Abigail Adams, A Biography, written by Phyllis Lee Levin, is one of those books. It is based on Abigail’s letters and journals. The wife of the second president, John Adams, and mother of the sixth president, John Quincy Adams, Abigail was an advocate of women’s rights in a time in our country when women had very few.
While the book did cover Abigail Adam’s life, it also provided a glimpse into our early Nation’s financial atmosphere. Even though women were not allowed to own property of their own, Abigail speculated in some land and a lot of government bonds, many times without her husband’s knowledge.
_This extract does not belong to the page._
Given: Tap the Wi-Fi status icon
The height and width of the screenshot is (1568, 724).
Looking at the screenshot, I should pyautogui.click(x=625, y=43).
It was obviously the opinion of the author that because of Abigail’s handling of their affairs, the family remained financially secure in a time when many public servants were not.
Medicine was very basic at that time although doctors were surprisingly understanding of major illnesses. One of the most astonishing parts of the book is when Abigail’s oldest daughter Nattie was diagnosed with breast cancer and had a mastectomy with only opium as a anesthetic. This was a time of little antisepsis as well. Apparently she recovered from the operation but did not undergo a second surgery when cancer reoccurred in her other breast. She eventually died of the disease at a fairly young age.
Children were often not named until they were nearly one year old because of the high death rate. Many adults and children died of fevers and lung problems as there were often no treatments available.
Many of Abigail’s family suffered early deaths and she gladly took all orphaned children under her wing throughout her life.
This book is most importantly a love story between Abigail and John. They remained close, connected many times only by letters, despite separation due to John’s involvement in politics. She was his confidant and he valued her opinion.
Historical biographies are becoming some of my favorite books. The history of our country lies there and they help me understand what has made our nation great. As I said, this is not a light read, but well worth the effort if nothing else to learn how it was to live in the late 1700s in America.